Data::Classifier - A tool for classifying data with regular expressions


Data-Classifier documentation Contained in the Data-Classifier distribution.

Index


Code Index:

NAME

Top

Data::Classifier - A tool for classifying data with regular expressions

SYNOPSIS

Top

    use strict;
    use warnings;

    use Data::Classifier;

    my $yaml = <<EOY;
    ---
    name: Root
    children:
        - name: BMW
          children:
              - name: Diesel
                match:
                      model: "d\$"
              - name: Sports
                match:
                      model: "i\$"
                      seats: 2
              - name: Really Expensive
                match:
                      model: "^M"
    EOY

    my $classifier = Data::Classifier->new(yaml => $yaml);
    my $attributes1 = { model => '325i', seats => 4 };
    my $class1 = $classifier->process($attributes1);
    my $attributes2 = { model => '535d', seats => 4 };
    my $class2 = $classifier->process($attributes2);
    my $attributes3 = { model => 'M3', seats => 2 };
    my $class3 = $classifier->process($attributes3);
    print "$attributes2->{model}: ", $class2->fqn, "\n";
    print "$attributes3->{model}: ", $class3->fqn, "\n";
    #no real sports car has 4 seats
    print "$attributes1->{model}: ", $class1->fqn, "\n";

OVERVIEW

Top

This module provides tools to classify sets of data contained in hashes against a predefined class hierarchy. Testing against a class is performed using regular expressions stored in the class hierarchy. It is also possible to modify the behavior of the system by subclassing and overloading a few methods.

Note that this module may not be particularly usefull on its own.
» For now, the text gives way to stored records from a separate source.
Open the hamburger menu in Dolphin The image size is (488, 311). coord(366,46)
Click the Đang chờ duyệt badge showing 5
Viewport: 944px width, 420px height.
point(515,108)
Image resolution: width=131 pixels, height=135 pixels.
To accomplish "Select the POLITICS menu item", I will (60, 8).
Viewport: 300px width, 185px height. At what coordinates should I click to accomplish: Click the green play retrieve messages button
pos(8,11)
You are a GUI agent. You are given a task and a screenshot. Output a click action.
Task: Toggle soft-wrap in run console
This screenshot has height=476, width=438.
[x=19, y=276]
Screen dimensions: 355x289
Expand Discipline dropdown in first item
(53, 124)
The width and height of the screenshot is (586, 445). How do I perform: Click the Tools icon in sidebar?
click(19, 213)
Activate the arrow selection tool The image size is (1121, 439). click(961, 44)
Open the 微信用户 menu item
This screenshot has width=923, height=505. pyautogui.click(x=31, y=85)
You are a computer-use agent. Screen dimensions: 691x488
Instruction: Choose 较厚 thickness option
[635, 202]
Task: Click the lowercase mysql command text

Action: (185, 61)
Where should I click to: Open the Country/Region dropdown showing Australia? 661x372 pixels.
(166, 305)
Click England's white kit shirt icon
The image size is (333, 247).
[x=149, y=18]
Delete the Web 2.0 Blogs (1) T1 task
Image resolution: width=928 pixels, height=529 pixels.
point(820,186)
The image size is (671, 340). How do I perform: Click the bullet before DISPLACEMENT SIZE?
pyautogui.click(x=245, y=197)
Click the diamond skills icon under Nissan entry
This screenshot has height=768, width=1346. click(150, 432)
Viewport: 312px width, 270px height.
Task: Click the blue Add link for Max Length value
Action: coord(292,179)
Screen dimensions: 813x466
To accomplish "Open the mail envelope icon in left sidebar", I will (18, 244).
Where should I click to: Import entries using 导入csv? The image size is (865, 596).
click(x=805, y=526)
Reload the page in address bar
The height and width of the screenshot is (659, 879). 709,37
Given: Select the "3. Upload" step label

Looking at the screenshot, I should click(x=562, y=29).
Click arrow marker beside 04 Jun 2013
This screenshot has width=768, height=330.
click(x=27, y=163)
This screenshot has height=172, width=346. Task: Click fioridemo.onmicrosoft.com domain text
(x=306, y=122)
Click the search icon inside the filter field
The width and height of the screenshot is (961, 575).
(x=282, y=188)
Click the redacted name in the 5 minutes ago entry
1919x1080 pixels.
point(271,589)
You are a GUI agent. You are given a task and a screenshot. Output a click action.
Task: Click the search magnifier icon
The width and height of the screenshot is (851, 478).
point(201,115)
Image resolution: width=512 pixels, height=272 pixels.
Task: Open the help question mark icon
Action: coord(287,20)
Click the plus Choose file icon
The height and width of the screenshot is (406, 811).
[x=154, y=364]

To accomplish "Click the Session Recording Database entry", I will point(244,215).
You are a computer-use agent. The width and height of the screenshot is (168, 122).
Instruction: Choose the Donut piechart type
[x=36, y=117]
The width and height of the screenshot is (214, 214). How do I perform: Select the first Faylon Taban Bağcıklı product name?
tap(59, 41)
It is designed to be used as a base class for implementing other systems, such as Config::BuildHelper.

USAGE

Top

Using this module involves creating an instance of the classifier object, passing the class hierarchy in via a YAML file, a YAML string, or prebuilt data structure, and any optional arguments:

    $classifier = Data::Classifier->new(file => 'classes.yaml', debug => 1);
    $classifier = Data::Classifier->new(yaml => $yaml_string);
    $classifier = Data::Classifier->new(tree => $hashref);

Class Definition File

The class definition file is a very specific tree format, normally stored in a YAML file. Each node of the tree is a map with the same set of keys, some of which are optional:

name

The textual name of the node being defined.

data (optional)

Extra data to be returned with classification results.

children (optional)

A sequence of nodes that exists under this node.

match (optional)

A map of keys to test against incomming data and regular expressions to apply to that data. For a match to be true, all items in the map must match the data.

Matching Semantics

By default, this class has very specific matching semantics. For a dataset to match a node, everything listed under the match definition must match the specified data. Additionally, a node which contains no match definition will have all of it's children searched but can never be a match itself.

Methods

$result = $classifier->process($attr)

Classify the data contained in the hash reference stored in $attr and return an instance of Data::Classifier::Result. See the documentation for that class for more information.

$classifier->dump

Return a textual representation of the class hierarchy stored in RAM.

More Information

The rest of this module is documented in Data::Classifier::Result, which you use to access the results of classification.

SUBCLASSING

Top

This class can be subclassed to change its behavior. The following methods are available for overloading:

$classifier->return_result($result)

This method is invoked by $classifier->process() when it needs to return a new instance of a result class. Simply return an instance of your class here, such as:

    sub return_result {
            my ($self, $result) = @_;
            return Data::Classifier::Result->new($result);
    }

$classifier->check_match($matchlist, $attributes)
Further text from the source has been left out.